WHAT YOU ARE ASKED TO DO
Would you restate the data exactly as given?

(Dataset excerpts)
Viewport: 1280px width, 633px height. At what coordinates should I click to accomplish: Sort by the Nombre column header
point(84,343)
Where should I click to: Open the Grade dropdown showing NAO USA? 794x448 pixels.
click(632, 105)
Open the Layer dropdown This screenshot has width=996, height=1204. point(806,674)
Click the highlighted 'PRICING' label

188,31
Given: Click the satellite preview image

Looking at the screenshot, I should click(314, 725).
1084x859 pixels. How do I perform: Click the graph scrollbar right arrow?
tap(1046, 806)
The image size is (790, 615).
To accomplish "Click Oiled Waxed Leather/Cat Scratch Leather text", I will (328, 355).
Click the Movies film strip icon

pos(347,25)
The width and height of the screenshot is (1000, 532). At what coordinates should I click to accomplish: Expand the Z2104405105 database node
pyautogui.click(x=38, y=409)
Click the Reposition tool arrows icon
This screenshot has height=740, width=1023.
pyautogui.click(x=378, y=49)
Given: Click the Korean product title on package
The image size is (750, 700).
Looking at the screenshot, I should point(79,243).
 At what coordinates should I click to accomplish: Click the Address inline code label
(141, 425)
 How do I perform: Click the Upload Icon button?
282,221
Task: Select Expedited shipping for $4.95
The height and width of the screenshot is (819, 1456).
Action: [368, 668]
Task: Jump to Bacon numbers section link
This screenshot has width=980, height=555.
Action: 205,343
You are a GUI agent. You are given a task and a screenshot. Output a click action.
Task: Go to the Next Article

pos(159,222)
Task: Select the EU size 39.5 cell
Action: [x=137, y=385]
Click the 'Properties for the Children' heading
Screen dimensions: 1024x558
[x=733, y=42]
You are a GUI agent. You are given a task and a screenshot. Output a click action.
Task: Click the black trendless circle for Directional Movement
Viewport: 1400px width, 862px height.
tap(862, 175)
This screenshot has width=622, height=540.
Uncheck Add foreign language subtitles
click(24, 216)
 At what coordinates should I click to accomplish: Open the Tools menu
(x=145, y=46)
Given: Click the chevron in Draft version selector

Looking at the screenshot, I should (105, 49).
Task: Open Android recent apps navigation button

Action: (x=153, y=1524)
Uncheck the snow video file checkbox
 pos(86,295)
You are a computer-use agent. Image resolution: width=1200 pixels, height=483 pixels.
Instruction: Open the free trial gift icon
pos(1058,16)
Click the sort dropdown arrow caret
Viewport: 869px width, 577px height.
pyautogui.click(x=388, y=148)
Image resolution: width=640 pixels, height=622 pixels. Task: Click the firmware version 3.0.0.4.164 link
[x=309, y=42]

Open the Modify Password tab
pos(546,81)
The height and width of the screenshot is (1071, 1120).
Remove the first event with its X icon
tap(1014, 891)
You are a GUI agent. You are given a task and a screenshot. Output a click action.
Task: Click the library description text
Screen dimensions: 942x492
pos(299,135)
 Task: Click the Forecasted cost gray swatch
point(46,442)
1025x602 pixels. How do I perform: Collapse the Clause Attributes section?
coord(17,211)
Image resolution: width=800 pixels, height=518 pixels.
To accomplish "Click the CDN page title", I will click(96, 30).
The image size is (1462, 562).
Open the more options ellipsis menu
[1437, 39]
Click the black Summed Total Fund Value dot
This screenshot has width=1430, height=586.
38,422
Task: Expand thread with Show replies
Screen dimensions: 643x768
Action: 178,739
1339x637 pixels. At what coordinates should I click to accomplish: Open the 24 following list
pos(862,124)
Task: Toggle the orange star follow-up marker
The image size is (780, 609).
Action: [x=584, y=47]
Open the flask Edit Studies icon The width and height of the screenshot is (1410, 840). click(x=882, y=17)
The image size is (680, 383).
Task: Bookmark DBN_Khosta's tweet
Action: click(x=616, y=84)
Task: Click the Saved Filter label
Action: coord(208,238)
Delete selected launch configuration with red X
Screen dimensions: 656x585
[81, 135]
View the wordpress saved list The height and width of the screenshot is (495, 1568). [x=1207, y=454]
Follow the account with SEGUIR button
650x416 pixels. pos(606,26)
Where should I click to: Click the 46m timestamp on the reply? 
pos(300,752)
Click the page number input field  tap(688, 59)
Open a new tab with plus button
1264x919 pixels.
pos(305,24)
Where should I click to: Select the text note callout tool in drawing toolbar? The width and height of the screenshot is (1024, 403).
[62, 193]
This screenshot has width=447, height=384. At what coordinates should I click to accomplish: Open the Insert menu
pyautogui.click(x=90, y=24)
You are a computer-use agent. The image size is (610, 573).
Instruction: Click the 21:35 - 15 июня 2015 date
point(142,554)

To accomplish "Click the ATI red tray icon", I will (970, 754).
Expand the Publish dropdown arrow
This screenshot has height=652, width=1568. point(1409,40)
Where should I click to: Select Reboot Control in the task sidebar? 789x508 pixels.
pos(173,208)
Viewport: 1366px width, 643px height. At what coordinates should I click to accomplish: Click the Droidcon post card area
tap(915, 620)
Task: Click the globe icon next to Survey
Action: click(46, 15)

SOLUTION TO THE EXERCISE
Viewport: 1280px width, 633px height. At what coordinates should I click to accomplish: Sort by the Nombre column header
point(84,343)
Where should I click to: Open the Grade dropdown showing NAO USA? 794x448 pixels.
click(632, 105)
Open the Layer dropdown This screenshot has width=996, height=1204. point(806,674)
Click the highlighted 'PRICING' label

188,31
Given: Click the satellite preview image

Looking at the screenshot, I should click(314, 725).
1084x859 pixels. How do I perform: Click the graph scrollbar right arrow?
tap(1046, 806)
The image size is (790, 615).
To accomplish "Click Oiled Waxed Leather/Cat Scratch Leather text", I will (328, 355).
Click the Movies film strip icon

pos(347,25)
The width and height of the screenshot is (1000, 532). At what coordinates should I click to accomplish: Expand the Z2104405105 database node
pyautogui.click(x=38, y=409)
Click the Reposition tool arrows icon
This screenshot has height=740, width=1023.
pyautogui.click(x=378, y=49)
Given: Click the Korean product title on package
The image size is (750, 700).
Looking at the screenshot, I should point(79,243).
 At what coordinates should I click to accomplish: Click the Address inline code label
(141, 425)
 How do I perform: Click the Upload Icon button?
282,221
Task: Select Expedited shipping for $4.95
The height and width of the screenshot is (819, 1456).
Action: [368, 668]
Task: Jump to Bacon numbers section link
This screenshot has width=980, height=555.
Action: 205,343
You are a GUI agent. You are given a task and a screenshot. Output a click action.
Task: Go to the Next Article

pos(159,222)
Task: Select the EU size 39.5 cell
Action: [x=137, y=385]
Click the 'Properties for the Children' heading
Screen dimensions: 1024x558
[x=733, y=42]
You are a GUI agent. You are given a task and a screenshot. Output a click action.
Task: Click the black trendless circle for Directional Movement
Viewport: 1400px width, 862px height.
tap(862, 175)
This screenshot has width=622, height=540.
Uncheck Add foreign language subtitles
click(24, 216)
 At what coordinates should I click to accomplish: Open the Tools menu
(x=145, y=46)
Given: Click the chevron in Draft version selector

Looking at the screenshot, I should (105, 49).
Task: Open Android recent apps navigation button

Action: (x=153, y=1524)
Uncheck the snow video file checkbox
 pos(86,295)
You are a computer-use agent. Image resolution: width=1200 pixels, height=483 pixels.
Instruction: Open the free trial gift icon
pos(1058,16)
Click the sort dropdown arrow caret
Viewport: 869px width, 577px height.
pyautogui.click(x=388, y=148)
Image resolution: width=640 pixels, height=622 pixels. Task: Click the firmware version 3.0.0.4.164 link
[x=309, y=42]

Open the Modify Password tab
pos(546,81)
The height and width of the screenshot is (1071, 1120).
Remove the first event with its X icon
tap(1014, 891)
You are a GUI agent. You are given a task and a screenshot. Output a click action.
Task: Click the library description text
Screen dimensions: 942x492
pos(299,135)
 Task: Click the Forecasted cost gray swatch
point(46,442)
1025x602 pixels. How do I perform: Collapse the Clause Attributes section?
coord(17,211)
Image resolution: width=800 pixels, height=518 pixels.
To accomplish "Click the CDN page title", I will click(96, 30).
The image size is (1462, 562).
Open the more options ellipsis menu
[1437, 39]
Click the black Summed Total Fund Value dot
This screenshot has width=1430, height=586.
38,422
Task: Expand thread with Show replies
Screen dimensions: 643x768
Action: 178,739
1339x637 pixels. At what coordinates should I click to accomplish: Open the 24 following list
pos(862,124)
Task: Toggle the orange star follow-up marker
The image size is (780, 609).
Action: [x=584, y=47]
Open the flask Edit Studies icon The width and height of the screenshot is (1410, 840). click(x=882, y=17)
The image size is (680, 383).
Task: Bookmark DBN_Khosta's tweet
Action: click(x=616, y=84)
Task: Click the Saved Filter label
Action: coord(208,238)
Delete selected launch configuration with red X
Screen dimensions: 656x585
[81, 135]
View the wordpress saved list The height and width of the screenshot is (495, 1568). [x=1207, y=454]
Follow the account with SEGUIR button
650x416 pixels. pos(606,26)
Where should I click to: Click the 46m timestamp on the reply? 
pos(300,752)
Click the page number input field  tap(688, 59)
Open a new tab with plus button
1264x919 pixels.
pos(305,24)
Where should I click to: Select the text note callout tool in drawing toolbar? The width and height of the screenshot is (1024, 403).
[62, 193]
This screenshot has width=447, height=384. At what coordinates should I click to accomplish: Open the Insert menu
pyautogui.click(x=90, y=24)
You are a computer-use agent. The image size is (610, 573).
Instruction: Click the 21:35 - 15 июня 2015 date
point(142,554)

To accomplish "Click the ATI red tray icon", I will (970, 754).
Expand the Publish dropdown arrow
This screenshot has height=652, width=1568. point(1409,40)
Where should I click to: Select Reboot Control in the task sidebar? 789x508 pixels.
pos(173,208)
Viewport: 1366px width, 643px height. At what coordinates should I click to accomplish: Click the Droidcon post card area
tap(915, 620)
Task: Click the globe icon next to Survey
Action: click(46, 15)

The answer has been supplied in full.